Deploy High-Performance GPU computing for Government AI Workloads

The addition of NVIDIA DGX Cloud and NVIDIA AI Enterprise to Oracle Cloud Marketplace enables you to quickly and easily perform any kind of large-model training for generative AI applications on OCI, including for workloads optimized by NVIDIA NeMo Framework, an end-to-end, cloud-native framework to build, customize, and deploy generative AI.

DGX Cloud’s shared resource environment may be less suitable for customers in US Government regions who need the added security of keeping all data and resources under the control of their own tenancies. We have another solution for you.

Oracle now makes it easy to deploy a private cluster of bare metal NVIDIA GPU systems in our regions for Oracle US Government Cloud (FedRAMP High). All cloud resources and data remain under your cloud tenancy, giving you full control over software versions, administrative access, encryption keys, and resource sharing.

Oracle GPU Cluster with NVIDIA A100 GPUs or NVIDIA H100 GPUs is deployed by launching the HPC Cluster stack from the Marketplace. With just a few click and settings, Terraform and Ansible scripts automatically deploy hardware and software for a cluster environment with ultra-low latency RoCEv2 cluster network based on NVIDIA networking, cluster networking drivers, SLURM for job scheduling, NVIDIA Pyxis and Enroot for distributed container runtime. Bring your own large language models and machine learning workloads or pull NVIDIA PyTorch and NeMo containers to run NVIDIA AI Enterprise compatible workloads entirely within your secure tenancy.

RoCEv2 Cluster networks are designed for highly demanding parallel processing workloads, including the following:
  • Large Language Models
  • Artificial Vision
  • Machine Learning
  • Simulation

Architecture

This architecture deploys a bastion or head node, which runs the scheduler and can be used as a bastion server for access to the cluster.

You can create a compute processing node, using a variety of NVIDIA GPU instance types, with your processing requirements. We recommend placing the compute processing node in the secure private subnet. You can deploy NVIDIA GPU compute cluster instance from Oracle Cloud Marketplace.

This architecture is deployed using public and private virtual cloud networks (VCNs). The customer network can access the head node and compute node only through IPSec VPN, Oracle Cloud Infrastructure FastConnect, or public internet.

The architecture uses a region with one availability domain and regional subnets. You can use the same architecture in a region with multiple availability domains. We recommend that you use regional subnets for your deployment, regardless of the number of availability domains. You can access these cluster networks from Oracle Cloud Marketplace or deploy them manually. In either case, we recommend using the baseline reference architecture and then adjusting it to meet your specific requirements.

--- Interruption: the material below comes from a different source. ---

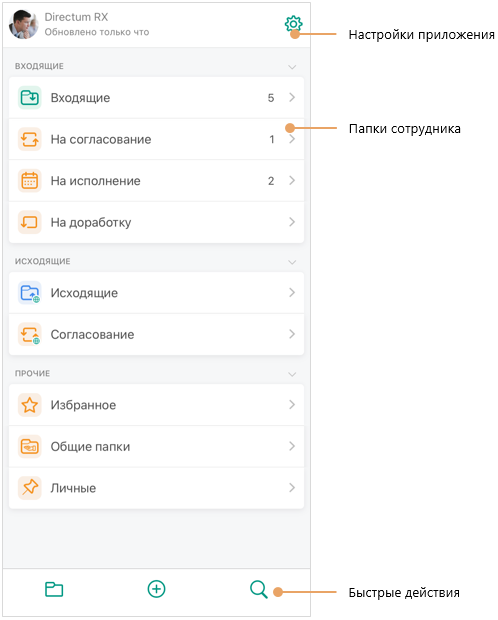498x620 pixels.
Task: Tap the На согласование approval icon
Action: point(30,139)
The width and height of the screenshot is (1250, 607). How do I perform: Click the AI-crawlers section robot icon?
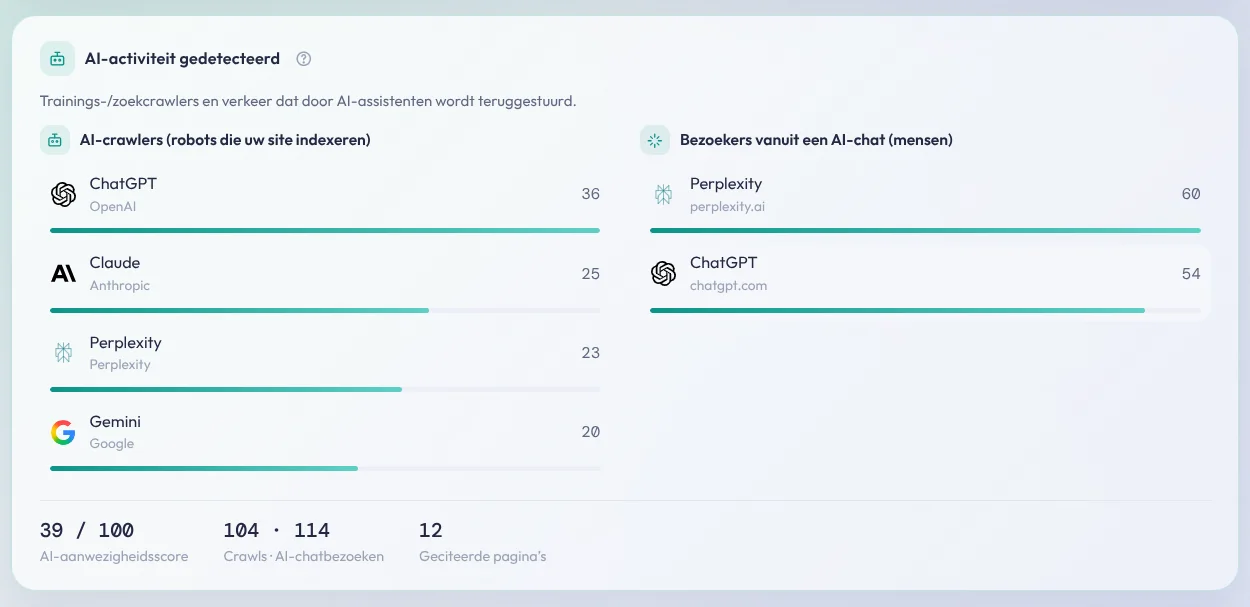55,140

The following diagram illustrates this reference architecture.

Description of nvidia-ai-gvt-hpc-oci.png follows
Description of the illustration nvidia-ai-gvt-hpc-oci.png

nvidia-ngc-ai-gvt-hpc-oci-oracle.zip

The architecture has the following components:

  • Region

    An Oracle Cloud Infrastructure region is a localized geographic area that contains one or more data centers, called availability domains. Regions are independent of other regions, and vast distances can separate them (across countries or even continents).

  • Availability domains

    Availability domains are standalone, independent data centers within a region. The physical resources in each availability domain are isolated from the resources in the other availability domains, which provides fault tolerance. Availability domains don’t share infrastructure such as power or cooling, or the internal availability domain network. So, a failure at one availability domain shouldn't affect the other availability domains in the region.

  • Fault domains

    A fault domain is a grouping of hardware and infrastructure within an availability domain. Each availability domain has three fault domains with independent power and hardware. When you distribute resources across multiple fault domains, your applications can tolerate physical server failure, system maintenance, and power failures inside a fault domain.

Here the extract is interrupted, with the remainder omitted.